◆ PROBLEM DESCRIPTION ◆
Omitting all pictures, copy word for word the lines from the line containing "Viewport: 1024px width, 485px" through the final line of the entries.
[[ EXTRACTED ENTRIES, beginning ]]
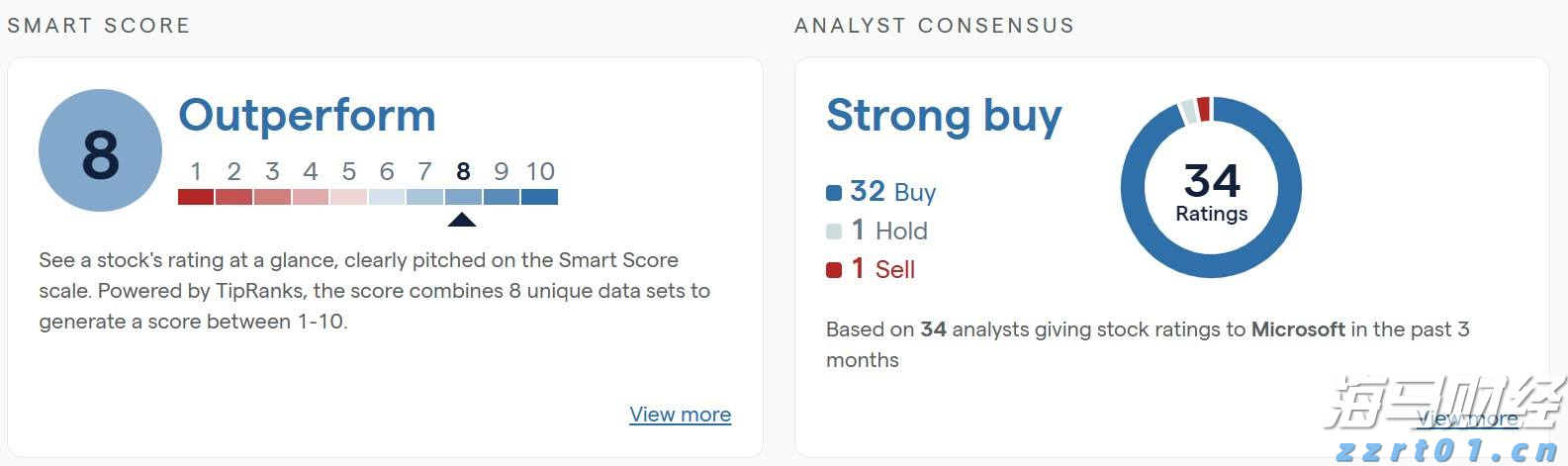Viewport: 1568px width, 466px height.
Task: Click the red Sell legend square
Action: click(834, 269)
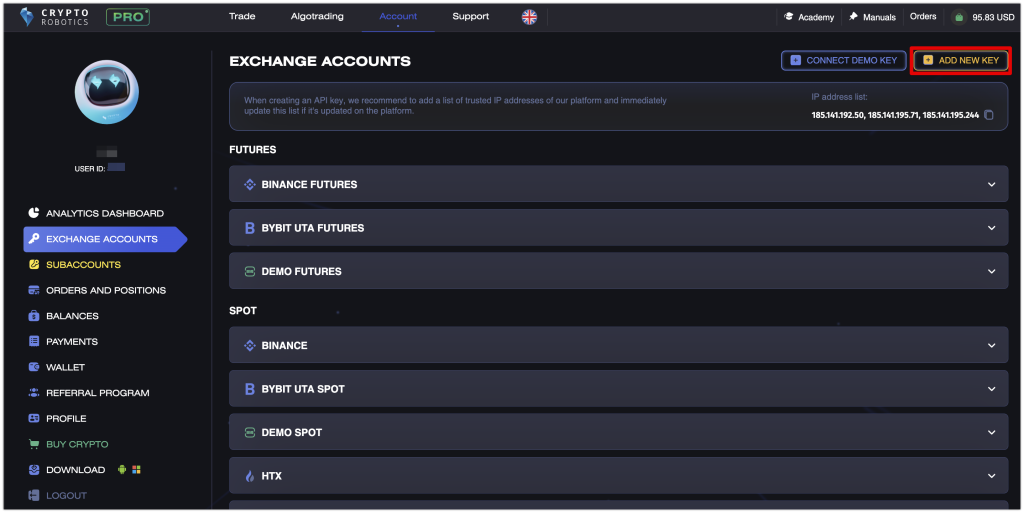1024x513 pixels.
Task: Copy the IP address list with the clipboard icon
Action: point(989,115)
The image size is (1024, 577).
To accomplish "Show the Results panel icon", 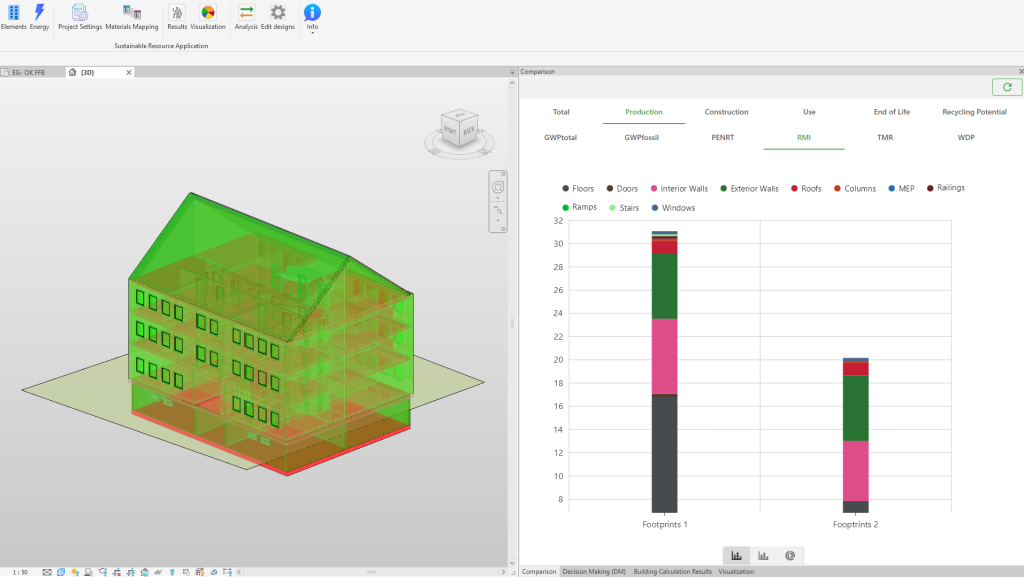I will 177,17.
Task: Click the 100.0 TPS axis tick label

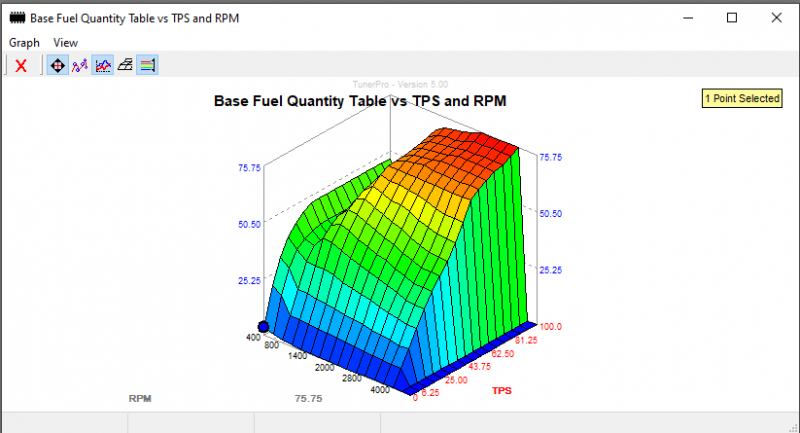Action: (552, 327)
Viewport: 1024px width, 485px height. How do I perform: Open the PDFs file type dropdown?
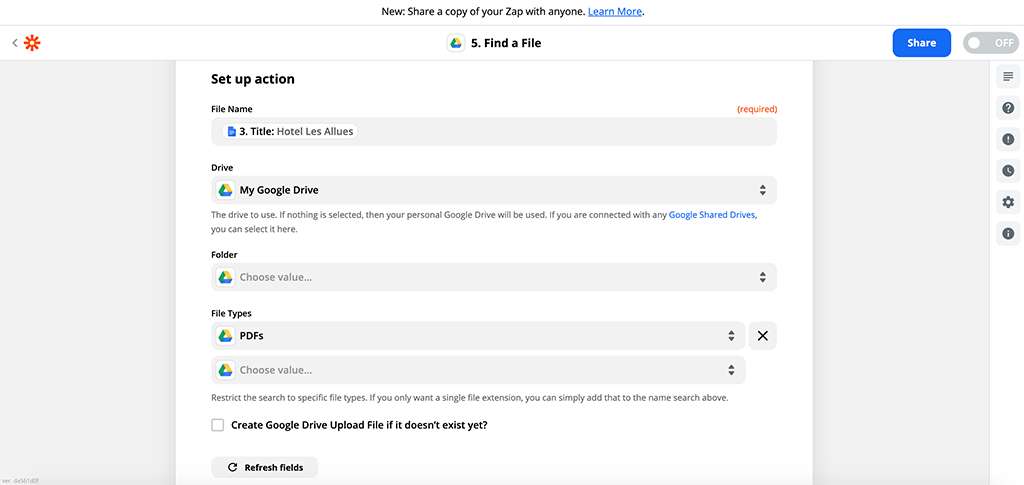pyautogui.click(x=478, y=336)
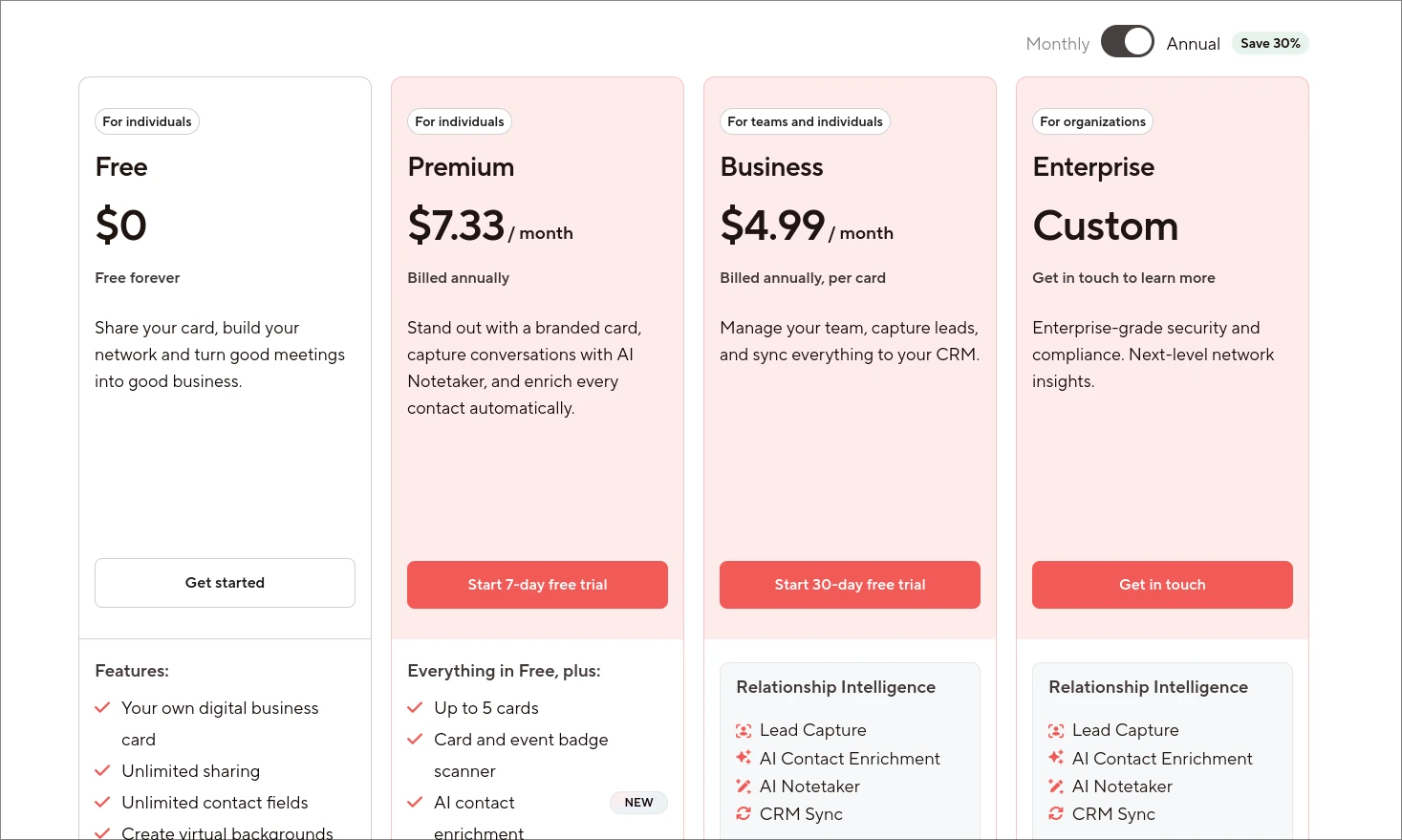
Task: Click the Save 30% badge
Action: click(1270, 43)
[[ EXTRACTED ENTRIES, end ]]
◆ THE ANSWER ◆
Viewport: 1024px width, 485px height. How do I perform: Open the PDFs file type dropdown?
pyautogui.click(x=478, y=336)
Task: Click the Save 30% badge
Action: click(1270, 43)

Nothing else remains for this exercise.